JC – Durante as jornadas de junho, as autoridades não sabiam lidar com a noção de horizontalidade, pois procuravam lideranças que não existiam. Isso também acontece na Argentina?
Julieta – Já no fim dos anos 1990, várias experiências de movimentos de desempregados se inspiraram no horinzontalismo, e acho que isso foi se expandindo a partir de 2001 na Argentina. O que ainda não houve é uma experiência de mobilização contínua com a qual o Estado tivesse que lidar, sem encontrar esses interlocutores. Mas acho que essa forma deliberativa, que a gente também encontra no Occupy e no Movimento dos Indignados, está se espalhando. O que acrescentaria é que, em toda essa história da participação, está pendente um debate sério do papel da violência e da repressão por parte do aparelho do Estado. Eu desconfio da palavra “participação”, porque nos dizem quando e como você pode exprimir sua opinião política. Existe um desafio de incorporar a análise da violência e a repressão que acontecem diariamente na América Latina em geral, onde não só se reprime quem está se manifestando, mas também os que não se manifestam.
JC – Quem mais sofre essa violência?
Julieta - Acho que há um regime econômico estabelecido, no qual as populações pobres representam o “outro” que, cada vez mais, torna-se inimigo dessas classes médias e altas, porque vivem cotidianamente a falta de possibilidades e posses. Há lugares em que o Estado não está presente, as ONGs não estão presentes, e que são territórios estratégicos para o desenvolvimento do modelo econômico dos países, como a Amazônia, onde algumas populações estão sendo literalmente mortas.
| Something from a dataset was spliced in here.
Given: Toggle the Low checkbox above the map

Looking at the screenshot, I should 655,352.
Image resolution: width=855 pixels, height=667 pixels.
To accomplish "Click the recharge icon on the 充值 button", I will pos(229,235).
JC - Apesar do emprego da violência, observa-se um questionamento maior desse modus operandi pela sociedade civil?
Julieta - Acho que de alguma maneira sim. Isso está aparecendo e se coloca cada vez mais. O fato de colocarem isso na agenda já é um grande passo, mas acho que  ainda está em processo. Falamos de cidadãos que são vistos como de segunda categoria, na prática, e estamos falando também de áreas e recursos estratégicos. Esses povos da Amazônia são invisíveis não só na mídia, mas pelas pessoas em geral. Na Argentina, aconteceu a mesma coisa com o movimento camponês.
Perfil
Julieta Quirós é antropóloga social, formada pela Universidade de Buenos Aires, e pesquisadora vinculada ao Consejo Nacional de Investigaciones Científicas y Técnicas. Fez doutorado pelo programa de pós-graduação em Antropologia Social do Museu Nacional, vinculado à Universidade Federal do Rio de Janeiro. Julieta desenvolveu suas pesquisas com a análise dos bairros suburbanos da Grande Buenos Aires e os movimentos de desempregados na região. A pesquisa foi sintetizada na publicação Cruzando la Sarmiento: una etnografia sobre piqueteros en la trama social del sur del Gran Buenos Aires. Julieta também faz estudos sobre o papel do clientelismo e a política popular na Argentina, com o estudo etnográfico e comparativo de politização e mobilização social.